I had a really bad night. Despite the morphine, my toe hurt if I lay in bed and covered it. My room was not really warm up for me to be comfortable with it uncovered. I tried putting a sock and that hurt. It was very noisy - the nurses station was just outside my room. I had a cup of coffee and a biscuit at 4am, after which, I did get a little sleep.

At 7am, it was time for my next dose of antibiotics. Like last night, it involved a drip. Drugs came round at 8am. I asked to delay the Lenograstim for an hour to allow it to warm up a little. I also asked for some pain relief.

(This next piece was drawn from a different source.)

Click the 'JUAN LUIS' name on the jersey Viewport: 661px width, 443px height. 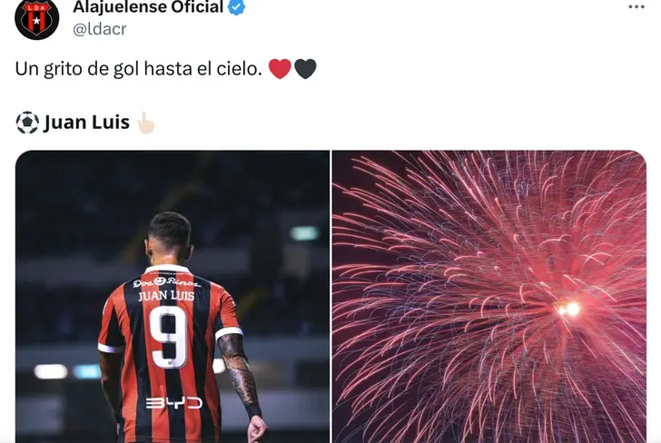point(166,295)
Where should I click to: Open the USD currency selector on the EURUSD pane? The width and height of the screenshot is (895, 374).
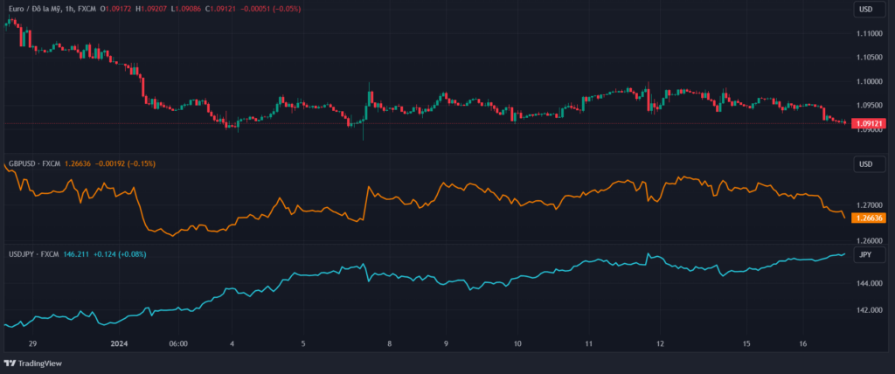click(x=865, y=10)

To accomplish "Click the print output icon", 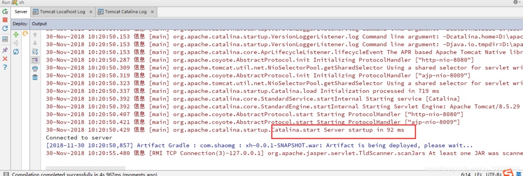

9am. I was still connected to the drip which finished half an hour ago and still no sign of any pain relief. Also, no sign of breakfast and I am very hungry. I was still hoping to be able to go home, but not feeling very confident. My toe seemed much worse than when I came in on Sunday, and no doctor had looked at it for more than 16 hours. A replacement bed arrived. The nurses seem rather stretched on this ward.

9:30am. I was still connected to a drip. No breakfast. No pain relief. No response to call button. Not happy!!!!!!

I finally got some breakfast at 10am. (I had been missed). The junior doctor from the haematology department came at 10:20 and drew pictures of my toe to report back to the more senior doctors. The plan was still to continue the antibiotics and keep my toe under observation. Eventually, at 10:40, I got some pain relief. Then things started to happen.

Sue came just after 11:30 am and almost immediately went to Costa to get coffee. When she returned, I had just commented that the morphine tablet was having no effect on the pain in my toe and was in the process of writing an E-mail to Cathy, Jenny, Chris and John when I noticed that the "bubble of gunk" on my toe had burst and there was quite a large puddle of stuff on the floor.  Almost immediately, the doctor who is overseeing my chemo-therapy came to see my toe.

Now the plan is for more antibiotics, an X-Ray of my foot and "a couple more days in hospital". The improvement continued with lunch, which was an acceptable pork casserole, which, importantly, was still hot.

The plan may have been for more antibiotics, but that is not what happened. Almost 3 hours since the thing on my toe burst, no one has attempted to clean it or the floor and the 1pm administration of antibiotics had not been administered at 3pm. I was not impressed by the care on this ward. Worse still, the "bubble" is starting to fill with fluid again.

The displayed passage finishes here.